Zudem sollen Mütter, die ein behindertes Kind zur Welt bringen, eine längere Schonzeit bekommen. Laut Entwurf wird der Mutterschutz für sie nach der Geburt von acht auf zwölf Wochen verlängert. Für eine Arbeitszeit zwischen 20 und 22 Uhr soll zudem ein behördliches Genehmigungsverfahren eingeführt werden.

Weiter soll der Kündigungsschutz für Frauen, die nach der zwölften Schwangerschaftswoche eine Fehlgeburt erlitten haben, verbessert werden. Sie erhalten den Angaben zufolge mindestens vier Monate Mutterschutz nach der Geburt.

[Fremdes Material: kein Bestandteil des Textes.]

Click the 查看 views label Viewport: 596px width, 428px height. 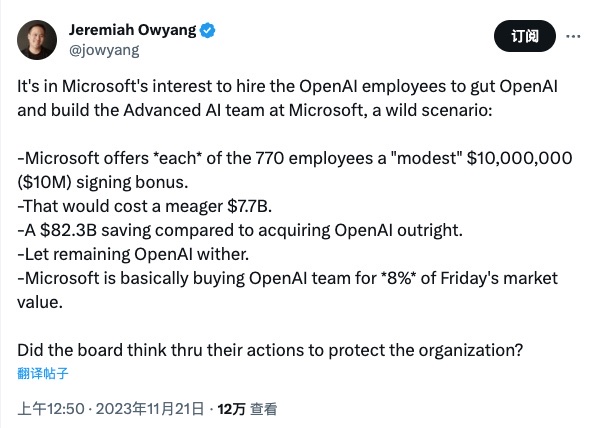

Keine Reformen gibt es dagegen bei Schwesigs eigenem Berufsstand: Ministerinnen haben demnach keinen regulären Mutterschutz. Stattdessen gebe es über das Ministergesetz die Möglichkeit, bei einer Schwangerschaft "ein selbstbestimmtes Hindernis" anzugeben und somit für die Zeit um die Geburt eine Auszeit gewährt zu bekommen. Eine Änderung habe sie bewusst nicht vorgesehen, um sich nicht dem Verdacht auszusetzen, "ein Gesetz in eigener Sache" machen zu wollen.

Kritik von Gewerkschaften

Auch die Union ist zufrieden: Die stellvertretende Vorsitzende der Bundestagsfraktion, Nadine Schön, erklärte dazu, mit der Reform des 1952 in Kraft getretenen Gesetzes werde der Mutterschutz modernisiert. Anders als damals seien Frauen heute selbstverständlich berufstätig, und die Vereinbarkeit von Schwangerschaft und Erwerbstätigkeit sei eine Normalität. Da die Neuregelungen Arbeitgeber und Vollzugsbehörden vor neue Aufgaben stellen, rege ihre Fraktion an, den Betroffenen Hinweise zum Vollzug des Gesetzes und ein Online-Tool zur schnellen und unbürokratischen Durchführung der Gefährdungsbeurteilung zur Verfügung zu stellen.

Kritik an dem Entwurf kommt vom Deutschen Gewerkschaftsbund: Deren stellvertretende Vorsitzende Elke Hannack erklärte, eine Reform sei zwar überfällig, sie lehne das festgelegte Genehmigungsverfahren für die Nachtarbeit aber "kategorisch" ab. Dadurch setze der Gesetzgeber die Gesundheit werdender Mütter und ungeborener Kinder aufs Spiel.

Das Genehmigungsverfahren durch die Aufsichtsbehörde sei völlig unzulänglich ausgestaltet - zulasten schwangerer und stillender Frauen und zugunsten der Arbeitgeber. Es sei fraglich, ob sichergestellt werden könne, dass die Unterlagen sorgfältig geprüft werden.